Kamis, 06 November 2014

Konstitusi Madina dan Ketatanegaraan Modern

  • Sejarah Lahirnya Kontitusi Madinah
Paigam Madinah merupakan konstitusi tertulis pertama dalam sejarah umat manusia yang dapat dibandingkan dengan pengertian konstitusi dalam arti modern. Sejarah menunjukkan bahwa Nabi Muhammad SAW dan umat Islam selama kurang lebih 13 tahun di Mekah terhitung sejak pengangkatan Muhammad SAW sebagai Rosul, sebelum mempunyai kekuatan dan kekuasaan politik yang menguasai suatu wilayah. Umat Islam menjadi komunitas yang bebas dan merdeka setelah pada tahun 622 M hijrah ke Madinah, kota yang sebelumnya disebut Yarsib. Tak lama sesudah hijrah ke Madinah, Muhammad SAW membuat suatu piagam politik untuk mengatur kehidupan bersama di Madinah yang dihuni beberapa macam golongan yakni golongan muslim pendantang, golongan muslim Madinah dan golongan Yahudi. Piagam ini dibuat atas persejuan bersama antara Nabi Muhammad SAW dengan wakil-wakil penduduk kota Madinah yang secara formal ditulis dalam suatu naskah yang disebut Shahifah.

Para ahli menyebut Piagam ini dengan istilah yang bermacam-macam. Montgomery Watt menyebutnya The Constitusion Of Medina; Zainal Abidin Ahmad memakai perkataan Piagam sebagai terjemahan dari kata al-shahifah. Sebagai dukumen resmi yang berisi pokok-pokok pedoman kenegaraan menyebabkan Piagam itu tepat juga disebut sebagai Konstitusi Madinah (Asshiddiqie, 2006: 16).

  • Materi Muatan Konstitusi Madinah
Secara keseluruhan, Konstitusi Madinah berisi 47 Pasal yang menggambarkan prinsip-prinsip Negara Modern dengan Nabi sebagai Kepala Negara yang warganya terdiri dari berbagai macam golongan, keturunan, budaya maupun agama yang dianutnya. Menurut Hasan Ibrahim Hasan (Idris,2009: 27) merumuskan empat prinsip muatan materi Konstitusi Madinah, yakni: seluruh kaum Muslimin dari berbagi golongan adalah satu umat yang bersatu; saling tolong menolong dan saling melindungi di antara rakyat yang baru itu atas sadar keagamaan; masyarakat dan negara berkewajiban atas setiap rakyat untuk mempertahankan keamanan dan melindungi dari serangan musuh; persamaan dan kebebasan bagi kaum Yahudi dan pemeluk-pemeluk agama lainnya di dalam urusan dunia bersama kaum Muslim.

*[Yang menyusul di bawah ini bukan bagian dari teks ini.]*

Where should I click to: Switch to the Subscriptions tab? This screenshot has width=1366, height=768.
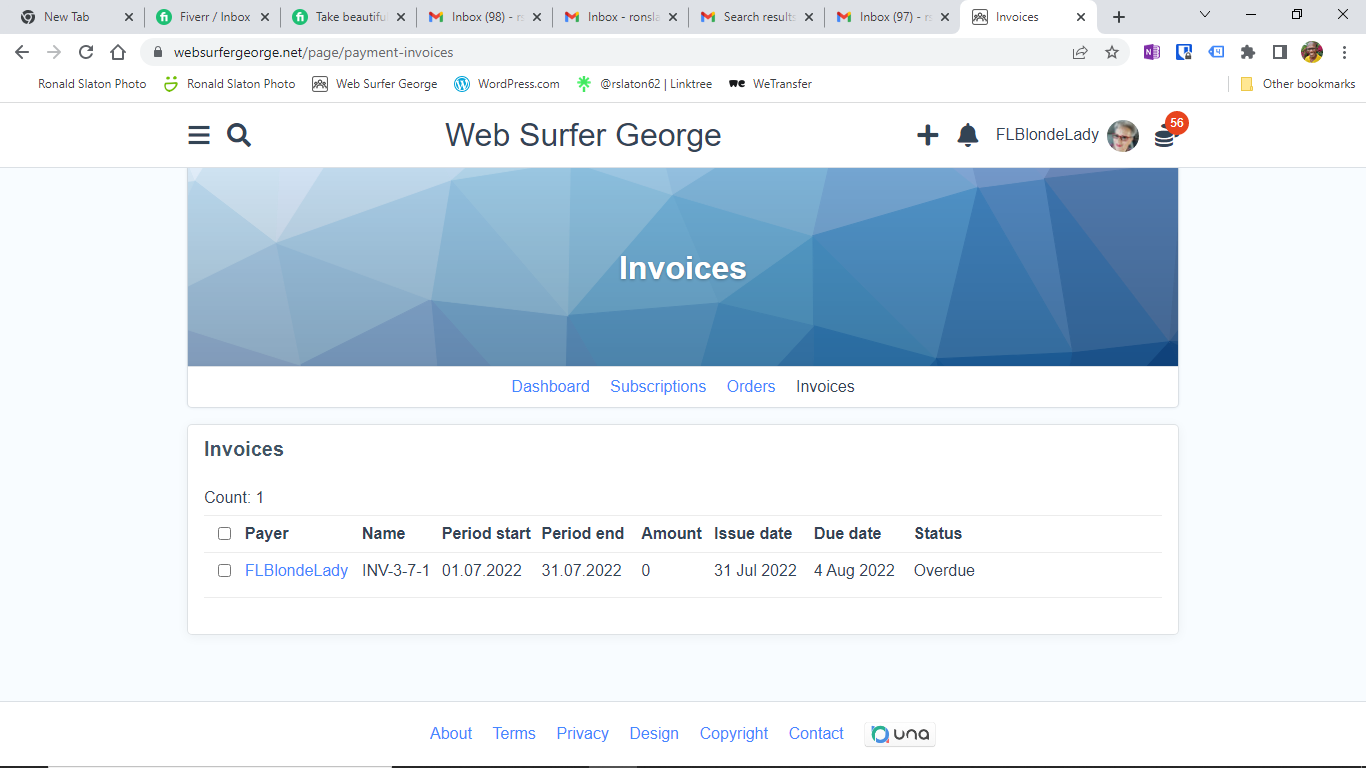tap(658, 387)
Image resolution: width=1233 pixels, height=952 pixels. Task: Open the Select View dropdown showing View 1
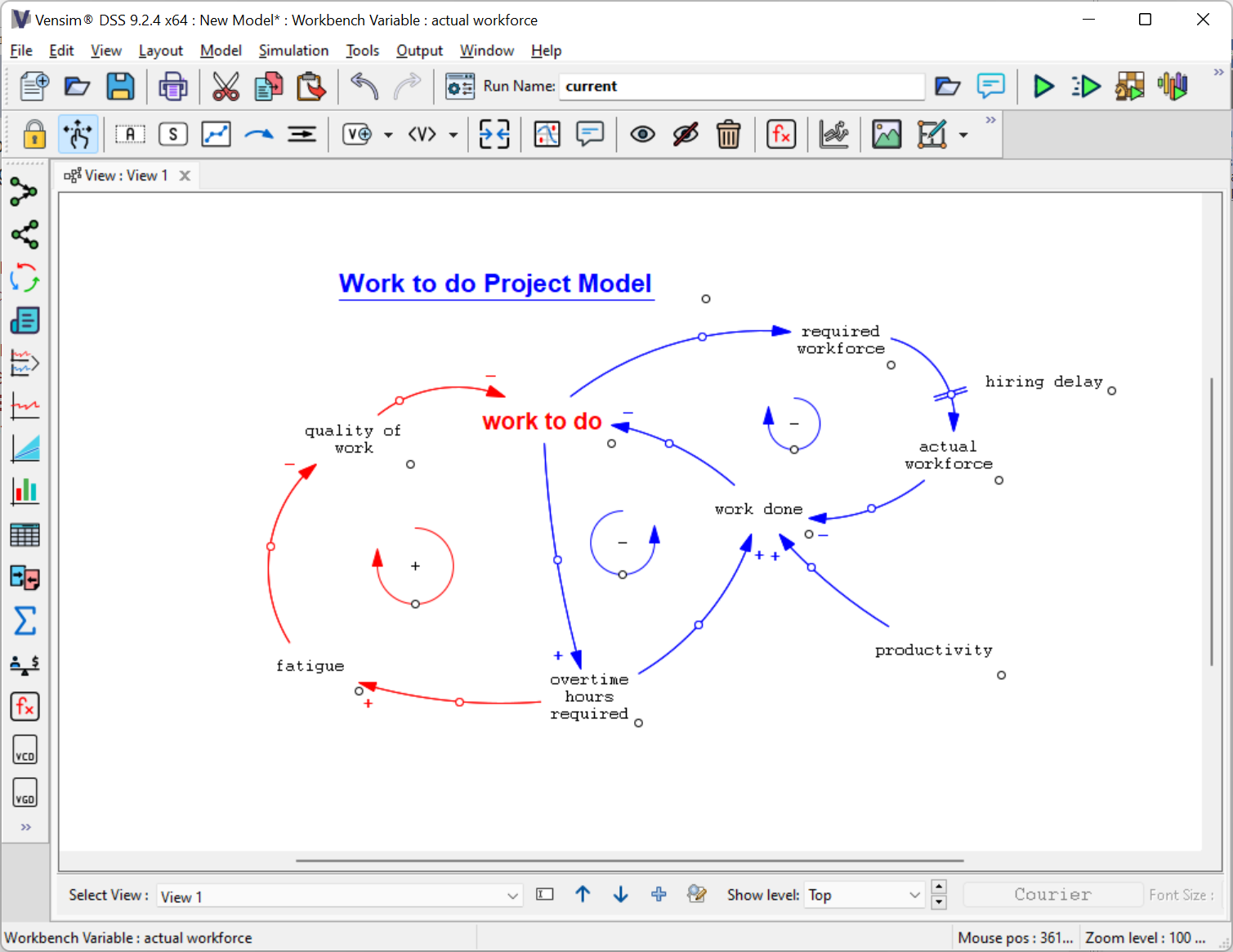339,896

Dari uraian diatas maka jelaslah bahwa Piagam Madinah menerapkan paham konstitusionalisme, yaitu suatu paham mengenai pembatasan kekuasaan dan jaminan hak-hak rakyat melalui konstitusi. Konstitusionalisme yang dianut oleh negara Madinah, telah merangkum semua sifat yang dibutuhkan oleh organisasi kenegaraan, baik sifat proklamasi, deklarasi, perjanjian atau pernyataan-peryataan lain termuat dalam piagam itu. Oleh karena kualitasnya yang serba mencakup ini, Piagam Madinah diakui sebagai konstitusi tertulis pertama di dunia (Hamidi, Malik, 2009: 44).


  • Prinsip-Prinsip Ketatanegaran Modern
Ada beberapa ciri khas sistem ketatanegaraan modern dan ciri-ciri khas itu dituangkan dalam suatu konstitusi. Dengan demikian dalam tata hukum suatu negara modern tersimpul satu bagian yang secara khusus mengatur organisasi kenegaraan, bagian ini disebut konstitusi. Di dalam teori-teori ketatanegaraan Sri Soemantri (Huda,2001: 53) mengemukakan bahwa dalam suatu konstitusi tidak dapat tidak harus memuat sekurang-kurangnya tiga macam materi muatan pokok yang mendasar yaitu :

a. Jaminan hak-hak asasi manusia.
b. Susunan ketatanegaraan yang bersifat mendasar.
c. Pembagian dan pembatasan kekuasaan.

Dalam sistem demokrasi yang berdasarkan atas hukum (constitutional democracy) ketiga materi muatan konstitusi itu menjadi desain utama dalam pengaturan kehidupan ketatanegaraan di dalam suatu negara, yang secara keseluruhannya membentuk suatu kesatuan sistem hubungan antara rakyat di satu pihak dan penguasa di lain pihak. Dalam definisi diatas, CF.Strong (Adytia, 2011) mengemukakan bahwa pengertian konstitusi dapat dirumuskan sebagai suatu kerangka negara yang terorganisir dengan dan melalui hukum, dalam hal mana hukum menetapkan:

a. Pengaturan mengenai pendirian lembaga-lembaga yang permanen.
b. Fungsi dari alat-alat kelengkapan negara
c. Hak-hak tertentu yang telah ditetapkan.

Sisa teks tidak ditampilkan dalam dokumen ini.